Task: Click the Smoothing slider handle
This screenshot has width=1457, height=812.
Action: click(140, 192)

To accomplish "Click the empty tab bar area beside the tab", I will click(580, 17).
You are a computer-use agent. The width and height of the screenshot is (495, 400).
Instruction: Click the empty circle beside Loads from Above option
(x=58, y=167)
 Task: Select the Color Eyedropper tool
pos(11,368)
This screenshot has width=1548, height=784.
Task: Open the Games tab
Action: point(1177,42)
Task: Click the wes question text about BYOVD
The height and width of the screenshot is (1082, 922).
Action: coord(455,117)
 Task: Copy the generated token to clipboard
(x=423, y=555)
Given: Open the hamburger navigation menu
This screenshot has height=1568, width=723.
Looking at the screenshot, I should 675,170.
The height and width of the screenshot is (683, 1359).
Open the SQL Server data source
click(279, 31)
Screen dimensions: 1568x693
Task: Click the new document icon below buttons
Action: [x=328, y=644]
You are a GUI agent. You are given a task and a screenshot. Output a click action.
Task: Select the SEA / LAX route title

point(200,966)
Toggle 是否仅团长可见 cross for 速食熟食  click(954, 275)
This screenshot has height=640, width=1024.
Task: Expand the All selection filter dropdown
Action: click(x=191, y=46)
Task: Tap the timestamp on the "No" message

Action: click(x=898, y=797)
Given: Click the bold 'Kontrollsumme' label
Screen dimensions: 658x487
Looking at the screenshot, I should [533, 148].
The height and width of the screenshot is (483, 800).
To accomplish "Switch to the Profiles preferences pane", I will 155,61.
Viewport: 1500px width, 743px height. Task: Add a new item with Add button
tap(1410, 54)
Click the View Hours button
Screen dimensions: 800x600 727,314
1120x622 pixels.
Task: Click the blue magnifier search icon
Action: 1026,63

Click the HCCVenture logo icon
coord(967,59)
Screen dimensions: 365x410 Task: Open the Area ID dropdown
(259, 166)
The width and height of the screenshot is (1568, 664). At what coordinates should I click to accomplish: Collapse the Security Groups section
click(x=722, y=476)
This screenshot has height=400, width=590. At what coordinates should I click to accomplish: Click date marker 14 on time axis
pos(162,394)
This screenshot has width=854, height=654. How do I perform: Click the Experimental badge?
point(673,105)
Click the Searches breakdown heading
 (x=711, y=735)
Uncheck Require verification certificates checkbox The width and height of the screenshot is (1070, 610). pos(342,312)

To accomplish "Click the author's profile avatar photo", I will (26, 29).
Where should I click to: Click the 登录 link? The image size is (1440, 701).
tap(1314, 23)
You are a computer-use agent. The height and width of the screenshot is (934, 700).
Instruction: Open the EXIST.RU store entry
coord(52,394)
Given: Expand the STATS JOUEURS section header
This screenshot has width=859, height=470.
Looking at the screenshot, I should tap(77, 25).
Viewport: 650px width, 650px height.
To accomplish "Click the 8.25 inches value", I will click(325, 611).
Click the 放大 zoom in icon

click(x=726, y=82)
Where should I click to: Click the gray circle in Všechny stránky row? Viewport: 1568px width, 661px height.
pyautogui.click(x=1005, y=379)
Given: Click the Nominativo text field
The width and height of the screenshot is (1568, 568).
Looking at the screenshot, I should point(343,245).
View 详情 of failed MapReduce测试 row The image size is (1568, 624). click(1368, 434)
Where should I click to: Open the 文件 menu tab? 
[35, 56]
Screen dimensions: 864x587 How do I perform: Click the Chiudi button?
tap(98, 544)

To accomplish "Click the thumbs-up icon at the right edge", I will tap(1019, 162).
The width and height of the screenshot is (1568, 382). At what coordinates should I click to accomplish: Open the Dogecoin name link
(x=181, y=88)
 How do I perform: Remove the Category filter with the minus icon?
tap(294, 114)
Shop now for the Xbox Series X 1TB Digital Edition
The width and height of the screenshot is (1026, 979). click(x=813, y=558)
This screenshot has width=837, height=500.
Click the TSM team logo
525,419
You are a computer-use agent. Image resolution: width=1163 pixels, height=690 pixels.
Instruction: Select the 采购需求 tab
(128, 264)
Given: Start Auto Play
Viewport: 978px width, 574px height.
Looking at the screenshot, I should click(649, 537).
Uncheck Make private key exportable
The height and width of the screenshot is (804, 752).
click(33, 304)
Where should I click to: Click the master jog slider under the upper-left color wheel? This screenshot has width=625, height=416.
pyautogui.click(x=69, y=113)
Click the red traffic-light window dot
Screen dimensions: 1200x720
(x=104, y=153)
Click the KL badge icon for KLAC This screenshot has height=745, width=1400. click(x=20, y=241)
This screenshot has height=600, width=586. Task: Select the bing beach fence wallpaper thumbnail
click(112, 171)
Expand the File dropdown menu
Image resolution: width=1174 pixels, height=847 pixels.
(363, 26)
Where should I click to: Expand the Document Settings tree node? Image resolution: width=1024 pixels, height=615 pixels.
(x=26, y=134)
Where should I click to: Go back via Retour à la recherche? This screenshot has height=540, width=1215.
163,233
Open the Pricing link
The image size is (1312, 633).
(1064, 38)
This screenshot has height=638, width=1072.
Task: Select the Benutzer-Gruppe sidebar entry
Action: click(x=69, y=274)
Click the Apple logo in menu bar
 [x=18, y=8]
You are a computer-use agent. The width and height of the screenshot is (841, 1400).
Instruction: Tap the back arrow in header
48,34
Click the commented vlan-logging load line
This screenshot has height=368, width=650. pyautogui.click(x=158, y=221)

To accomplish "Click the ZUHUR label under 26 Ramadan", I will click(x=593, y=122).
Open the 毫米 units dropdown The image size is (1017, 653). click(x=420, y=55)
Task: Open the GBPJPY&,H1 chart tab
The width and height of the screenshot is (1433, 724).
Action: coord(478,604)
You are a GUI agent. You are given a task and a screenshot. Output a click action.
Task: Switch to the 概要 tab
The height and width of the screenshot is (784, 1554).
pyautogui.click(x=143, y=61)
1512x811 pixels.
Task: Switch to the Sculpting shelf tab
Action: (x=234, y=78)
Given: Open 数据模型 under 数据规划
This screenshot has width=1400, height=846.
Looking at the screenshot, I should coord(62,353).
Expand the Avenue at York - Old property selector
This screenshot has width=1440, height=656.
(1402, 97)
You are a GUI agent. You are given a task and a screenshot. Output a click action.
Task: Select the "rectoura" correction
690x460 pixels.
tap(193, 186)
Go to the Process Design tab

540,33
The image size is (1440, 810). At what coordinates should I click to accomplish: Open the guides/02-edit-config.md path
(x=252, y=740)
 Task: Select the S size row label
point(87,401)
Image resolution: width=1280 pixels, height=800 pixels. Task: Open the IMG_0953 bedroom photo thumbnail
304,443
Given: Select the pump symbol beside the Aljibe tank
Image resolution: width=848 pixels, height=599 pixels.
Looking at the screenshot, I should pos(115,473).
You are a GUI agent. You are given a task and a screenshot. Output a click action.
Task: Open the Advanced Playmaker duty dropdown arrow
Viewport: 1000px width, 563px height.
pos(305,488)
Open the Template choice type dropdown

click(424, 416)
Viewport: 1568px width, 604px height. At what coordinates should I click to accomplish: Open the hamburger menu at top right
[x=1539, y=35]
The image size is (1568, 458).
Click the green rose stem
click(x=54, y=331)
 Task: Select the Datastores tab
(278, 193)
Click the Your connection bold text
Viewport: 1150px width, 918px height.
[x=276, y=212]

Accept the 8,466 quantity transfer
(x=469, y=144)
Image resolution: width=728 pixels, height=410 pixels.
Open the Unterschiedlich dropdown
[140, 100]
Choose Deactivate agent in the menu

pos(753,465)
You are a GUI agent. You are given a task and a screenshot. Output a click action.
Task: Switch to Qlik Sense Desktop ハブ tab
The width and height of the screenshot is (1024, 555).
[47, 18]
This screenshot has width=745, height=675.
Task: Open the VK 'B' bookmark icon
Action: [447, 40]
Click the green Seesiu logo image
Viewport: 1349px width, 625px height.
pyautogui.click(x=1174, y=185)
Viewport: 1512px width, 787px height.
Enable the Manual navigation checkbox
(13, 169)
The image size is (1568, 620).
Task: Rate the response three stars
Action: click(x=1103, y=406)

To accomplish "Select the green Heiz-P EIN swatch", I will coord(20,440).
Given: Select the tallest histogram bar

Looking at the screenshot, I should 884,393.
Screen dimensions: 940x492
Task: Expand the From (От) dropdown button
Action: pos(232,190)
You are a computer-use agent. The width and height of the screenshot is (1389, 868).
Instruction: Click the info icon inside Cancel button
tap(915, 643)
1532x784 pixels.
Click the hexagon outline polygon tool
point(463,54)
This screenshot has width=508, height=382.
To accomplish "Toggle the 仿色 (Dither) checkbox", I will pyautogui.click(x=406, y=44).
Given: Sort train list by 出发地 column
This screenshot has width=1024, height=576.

########################################

● **THE PROBLEM**: Write out every line from the data above that includes "computer".

● **TASK ANSWER**:
You are a computer-use agent. The width and height of the screenshot is (495, 400).
You are a computer-use agent. The height and width of the screenshot is (934, 700).
You are a computer-use agent. Image resolution: width=1163 pixels, height=690 pixels.
You are a computer-use agent. The width and height of the screenshot is (841, 1400).
You are a computer-use agent. The width and height of the screenshot is (1389, 868).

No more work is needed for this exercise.